LeCun at NIPS 2016, has now started using the phrase “predictive learning” in substitution of “unsupervised learning”. LeCun says:
A key element we are missing is predictive (or unsupervised) learning: the ability of a machine to model the environment, predict possible futures and understand how the world works by observing it and acting in it.
This is an interesting change and indicates a subtle change in his perspective as to what he believes is required to build up the “cake”. In LeCun’s view, the foundation needs to be built before we can make accelerated progress in AI. In other words, building off current supervised learning by adding more capabilities like memory, knowledge bases and cooperating agents will be a slog until we are all able to build that “predictive foundational layer” (see: “Five Capability Levels of Deep Learning” ). At the conference he posted this slide:
Which emphasizes the formidable task that is ahead of us. Predictive learning is clearly requires machines to be able to not just learn without human supervision but learn a predictive model of the world. It is very important to emphasize this point and why LeCun is attempting to change our perspective of the canonical taxonomy of AI ( i.e. unsupervised, supervised and reinforcement learning).
Ruslan Salakhudinov, recently hired by Apple to lead their AI research, has a good survey talk of Unsupervised Learning (now to be rechristened as Predictive Learning) where he provides this taxonomy:
At the right corner of the slide he mentions Generative Adversarial Networks (GANs). GANs consists of competing neural networks, a generator and discriminator, the former tries to generate fake images while the later tries to identify real images. The interesting feature of these systems is that a closed form loss function is not required. In fact, some systems have the surprising capability of discovering its own loss function! A disadvantage of adversarial networks are they are difficult to train. Adversarial learning consists in finding a Nash equilibrium to a two-player non-cooperative game. Yann Lecun, in a recent lecture on unsupervised learning, calls adversarial networks the “the coolest idea in machine learning in the last twenty years”.

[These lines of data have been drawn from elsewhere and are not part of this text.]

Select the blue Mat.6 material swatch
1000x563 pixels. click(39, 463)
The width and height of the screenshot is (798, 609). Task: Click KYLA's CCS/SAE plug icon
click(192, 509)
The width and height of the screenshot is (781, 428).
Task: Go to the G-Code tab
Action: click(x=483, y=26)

Elon Musk’s OpenAI research has a big focus on Generative Models, their motivation can be summarized by Richard Feynman’s quote “What I cannot create, I do not understand.” Feynman is here alluding to his “First Principles” method of thought were he needs to be able to build up understanding by composing proven concepts. The basic idea here is that perhaps if a machine is able to generate models with high realism then perhaps ( a big leap here ) it develops an understanding of the predictive model. Here are some images of the state-of-the-art of this technique:
These are images generated by the DL system given the word provided. This indeed in quite impressive. I wouldn’t expect many humans to be able to draw this well! Now, this system is not perfect, as evidence by this failure set:
But, hey, I’ve seen many people do much worse while playing Pictionary!
The current consensus though are that these generative models aren’t able to capture the semantics of the the task. They don’t understand the meaning of an ant, volcano or redshank. They are however very good a mimicry and in fact prediction. These images are not recreations of images that the machine was previously trained on. Rather, the machine has come up with some generalized model that allows it to extrapolate a very realistic result.
This approach of using adversarial networks is different from the more classical approach of machine learning. Here we have two competing neural networks (i.e. discriminator and generator) that seem to work synergistically to accomplish a kind of generalization (see: “Rethinking Generalization”). In the classical ML world one would define a objective function that one would fire up one’s favorite optimization algorithm. However, in this research area, the correct objective function is quite unclear. Even more surprising is that these systems are able to learn their own objective function!
The fascinating realization here is that DL systems are extremely malleable. The classic ML notions that the objective function and constraints are fixed or the notion that the optimization algorithm is fixed do not apply in DL. Even more surprising is that a meta-level approach can be used. That is, DL systems can learn how to learn (see: “Meta-learning”).